La problematica, come si può evincere anche dalle numerose proposte degli ultimi tempi, costituisce da sempre motivo di attenzione e polemiche. Ed è proprio a tutela di quei diritti cari alla Costituzione che la proposta di apporre un limite massimo entro il quale il soggetto possa essere intercettato sterilizza il rischio, non così remoto, di innescare un meccanismo inquirente pigro, in attesa che il soggetto controllato prima o poi cada in fallo ed esprima - con una dizione sospetta - un concetto che possa generare la sua iscrizione al registro degli indagati.
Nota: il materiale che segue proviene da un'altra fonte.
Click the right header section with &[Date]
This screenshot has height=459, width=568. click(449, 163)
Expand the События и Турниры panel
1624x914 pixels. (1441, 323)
Le intercettazioni, in ogni loro tipologia - telefonica, telematica, ambientale -, indubbiamente comportano una compressione del diritto fondamentale al rispetto della vita privata e alla riservatezza delle comunicazioni. Ciò implica quindi la necessità di una rigorosa osservanza del principio di proporzionalità e una riflessione sull’obbligatorietà dell’azione penale.

Sull’annunciata riforma delle intercettazioni, nessun dubbio, dunque, che una modifica in termini più garantistici sia necessaria. Ciò che però desta perplessità è l’aver annunciato una riforma su un tema così sensibile in termini estremamente generici e soprattutto appellandosi a motivi di opportunità: le intercettazioni sono veramente strumento “micidiale di delegittimazione personale e spesso politica”? Unum facere ed aliud non omittere.